• GIVEN EXERCISE A
Answer these from the court excerpt:
(i) On what date did Arbib send plaintiff the email about the persona non grata order?
(ii) What was plaintiff doing on the NYU premises on September 27, 2012, when the public safety officer approached him?
(iii) In front of how many witnesses does plaintiff say he was banished from the building?

[Start of QUOTED TEXT]

On September 7, 2012, Arbib sent plaintiff an email informing him that a persona non grata order had been issued barring plaintiff from the NYU premises. (Id., ¶ 25) On September 27, 2012, plaintiff was purchasing a beverage on the NYU premises when a public safety officer approached him and demanded he present his NYU identification and when plaintiff provided his identification he was "summarily banished from the building in an embarrassing and hostile manner in front of fifty witnesses: while not as severe as the incident on September [4], 2012, plaintiff again suffered severe psychological distress" (Id., ¶ 26).

[End of QUOTED TEXT]
[Start of RAW RECORDS]

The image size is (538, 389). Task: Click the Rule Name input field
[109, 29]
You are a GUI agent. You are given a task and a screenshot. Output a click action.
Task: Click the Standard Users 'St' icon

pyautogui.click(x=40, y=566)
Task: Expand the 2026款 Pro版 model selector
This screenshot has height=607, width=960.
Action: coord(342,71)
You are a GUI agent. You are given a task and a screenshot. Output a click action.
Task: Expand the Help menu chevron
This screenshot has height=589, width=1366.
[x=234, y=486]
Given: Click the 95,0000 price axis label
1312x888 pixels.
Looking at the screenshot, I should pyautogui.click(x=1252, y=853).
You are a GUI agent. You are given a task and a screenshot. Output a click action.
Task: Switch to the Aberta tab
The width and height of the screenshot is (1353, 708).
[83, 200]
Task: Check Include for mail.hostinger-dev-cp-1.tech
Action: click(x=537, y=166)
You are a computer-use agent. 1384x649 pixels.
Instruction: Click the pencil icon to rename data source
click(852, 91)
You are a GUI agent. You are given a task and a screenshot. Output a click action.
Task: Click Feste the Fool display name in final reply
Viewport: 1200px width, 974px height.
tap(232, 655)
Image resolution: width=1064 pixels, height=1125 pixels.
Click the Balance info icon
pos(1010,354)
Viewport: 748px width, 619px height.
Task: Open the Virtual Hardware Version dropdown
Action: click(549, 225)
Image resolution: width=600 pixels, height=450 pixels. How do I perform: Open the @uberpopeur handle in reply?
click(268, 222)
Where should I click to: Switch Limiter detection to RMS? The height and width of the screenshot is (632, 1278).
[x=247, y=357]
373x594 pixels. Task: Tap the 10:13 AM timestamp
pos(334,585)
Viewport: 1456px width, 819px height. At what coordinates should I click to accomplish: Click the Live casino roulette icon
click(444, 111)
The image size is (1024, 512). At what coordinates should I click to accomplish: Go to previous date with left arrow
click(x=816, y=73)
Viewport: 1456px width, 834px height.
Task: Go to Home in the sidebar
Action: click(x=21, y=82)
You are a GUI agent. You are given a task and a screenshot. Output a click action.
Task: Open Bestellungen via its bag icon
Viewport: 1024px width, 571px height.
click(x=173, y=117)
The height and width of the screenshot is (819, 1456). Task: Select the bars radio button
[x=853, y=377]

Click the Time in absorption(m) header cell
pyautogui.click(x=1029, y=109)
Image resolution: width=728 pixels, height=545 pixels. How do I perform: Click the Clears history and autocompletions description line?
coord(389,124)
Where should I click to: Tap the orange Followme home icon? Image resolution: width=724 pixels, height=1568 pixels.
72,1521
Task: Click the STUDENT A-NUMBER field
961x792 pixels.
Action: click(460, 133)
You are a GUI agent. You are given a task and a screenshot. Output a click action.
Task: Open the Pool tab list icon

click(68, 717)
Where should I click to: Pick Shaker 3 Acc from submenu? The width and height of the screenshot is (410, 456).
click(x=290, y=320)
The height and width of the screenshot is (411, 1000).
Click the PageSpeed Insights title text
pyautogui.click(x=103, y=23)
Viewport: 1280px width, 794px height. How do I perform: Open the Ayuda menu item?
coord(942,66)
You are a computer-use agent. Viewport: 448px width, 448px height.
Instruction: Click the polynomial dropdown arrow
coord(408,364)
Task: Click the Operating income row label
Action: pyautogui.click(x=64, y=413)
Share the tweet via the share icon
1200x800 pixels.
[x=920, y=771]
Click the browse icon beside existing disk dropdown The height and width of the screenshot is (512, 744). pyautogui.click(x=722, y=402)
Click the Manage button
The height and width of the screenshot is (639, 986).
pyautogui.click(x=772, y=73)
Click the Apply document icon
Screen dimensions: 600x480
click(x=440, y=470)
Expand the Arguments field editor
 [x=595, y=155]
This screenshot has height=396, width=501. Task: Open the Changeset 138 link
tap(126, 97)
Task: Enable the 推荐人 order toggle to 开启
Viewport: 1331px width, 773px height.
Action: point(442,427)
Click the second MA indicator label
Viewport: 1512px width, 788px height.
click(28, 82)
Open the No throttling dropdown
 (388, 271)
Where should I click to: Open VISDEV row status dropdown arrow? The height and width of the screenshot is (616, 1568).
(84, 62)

[End of RAW RECORDS]

• GIVEN EXERCISE B
Rewrite the rows above, starting with the first row and going on through the row that contains "Action: coord(342,71)", changing "screenshot" to "screen capture" and leaving everything else as it is.

• EXPECTED ANSWER A
(i) September 7, 2012
(ii) Purchasing a beverage
(iii) Fifty

• EXPECTED ANSWER B
The image size is (538, 389). Task: Click the Rule Name input field
[109, 29]
You are a GUI agent. You are given a task and a screen capture. Output a click action.
Task: Click the Standard Users 'St' icon

pyautogui.click(x=40, y=566)
Task: Expand the 2026款 Pro版 model selector
This screen capture has height=607, width=960.
Action: coord(342,71)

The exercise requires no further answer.